Dear Cleveland, You’ll Regret Passing on Deshaun Watson
“If they [the Browns] pass on Deshaun Watson, they’re passing on Michael Jordan.” (Clemson coach Dabo Swinney)
Since I was a child, my dad has made the same joke about how to punish me when I’ve done something not too serious but still displeasing to him: “I’m writing you out of the will!” He told me this in 2010 when I rooted for Auburn over Oregon in the College Football National Championship game after the NCAA gave America a big middle finger by letting Cam Newton play. He said it again in 2015 when I did a Facebook tournament on fantasy-fiction giants and didn’t include Mark Twain. He said when I was a teenager more times that I can count.
I fear this article may bring one more.
The Cannons are Gamecocks. It’s our sports DNA. And to be a Gamecock you can no more support Clemson than you can take the square root of a negative number (and yes, anyone who claims to pull for both probably believes in unicorns and other imaginary things)1. Yet I cannot deny any of what I’m about to write. So much so that I’m writing it.
I agree in essence with what Dabo says above. Dabo says it in his own hyperbolic Dabo way but the man won a National Championship in large part because he says things like this often and people buy it and play up to it. So don’t let the name dropping detract from the truth of the statement.

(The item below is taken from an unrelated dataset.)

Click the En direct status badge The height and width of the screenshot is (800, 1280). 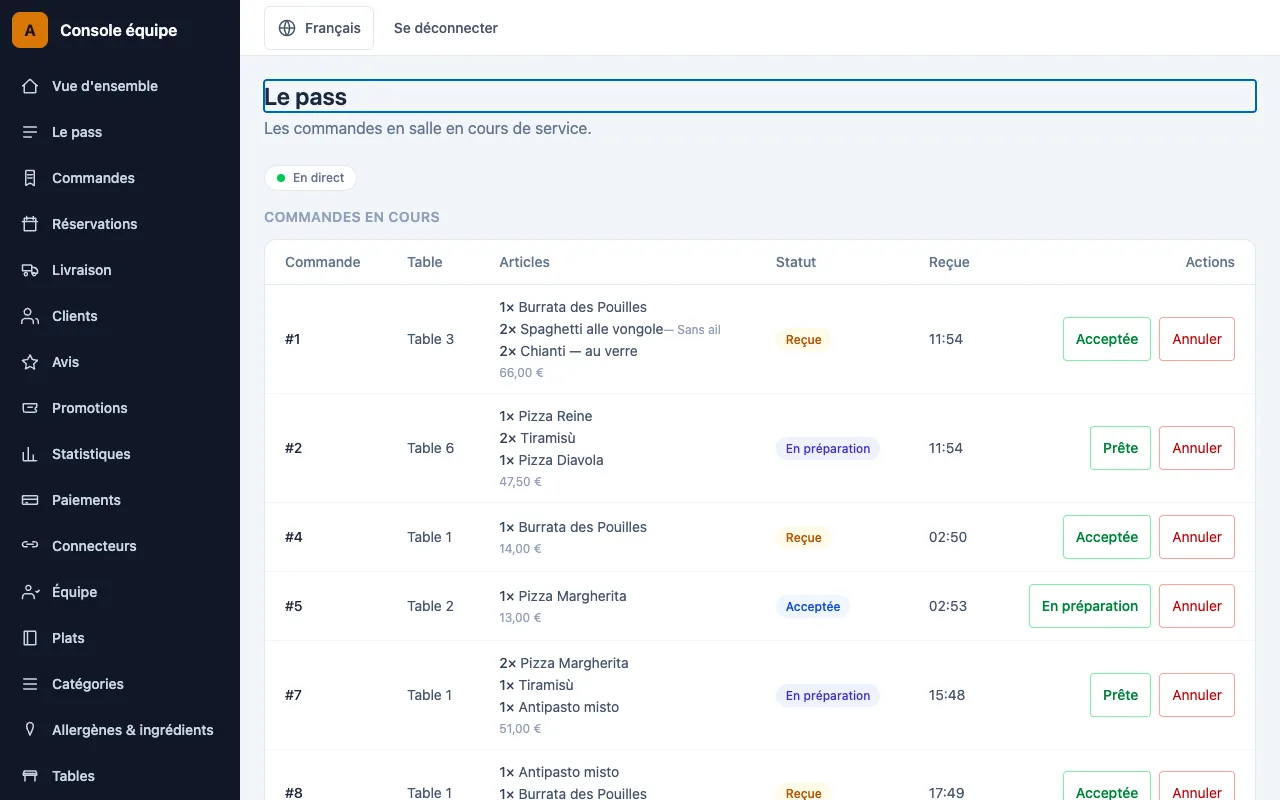click(310, 178)
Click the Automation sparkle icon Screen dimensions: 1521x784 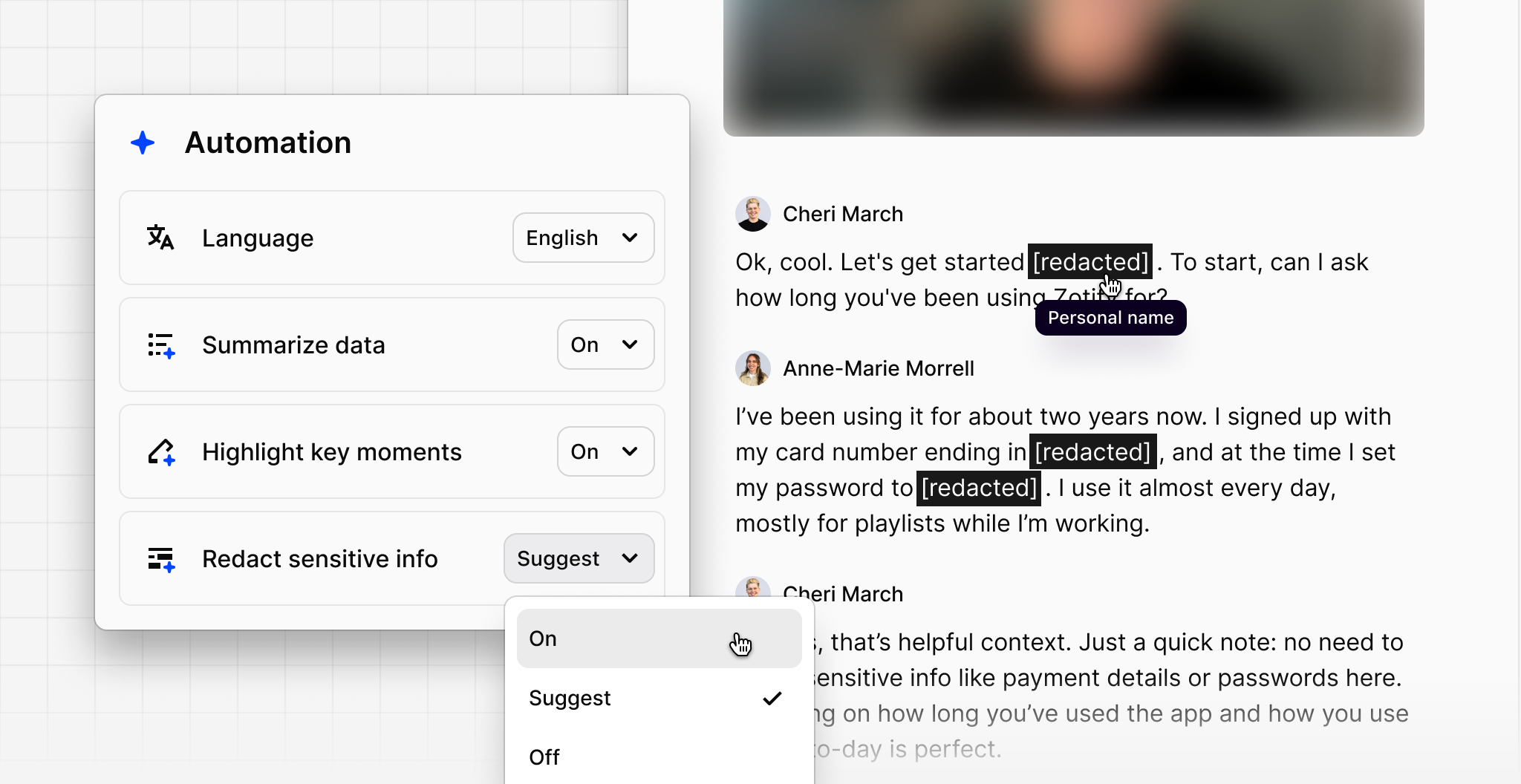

Dabo probably believes Watson will be Jordan but at minimum I know he thinks he’s a can’t miss prospect and will be an exceptional NFL quarterback. I do too.
The fact I believe this is a testimony to its truth. This is undoubtedly the biggest anti-bias piece I’ve ever written. I am supposed to loathe Deshaun Watson and wish him the worst at the next level. But I can’t. I respect him too much. By sports fan contract I am supposed to hate the Green Bay Packers and St. Louis Cardinals, but I can’t deny how good Aaron Rodgers and Yadier Molina are, both I’d say are Top 5 at their position of people I’ve ever seen play.
Same for Watson, even though I doubt I’ll ever sports hate Green Bay or St. Louis the way I do Clemson. But after three years of seeing him lead a complete turn around of the Gamecock-Tiger rivalry and vault Clemson to the next and highest level, I have a decent grasp of DW as an athlete. I’ve watched him play dozens of times. As the saying goes, my two favorite teams are USC and whoever is playing Clemson. He as real a deal as I have ever seen.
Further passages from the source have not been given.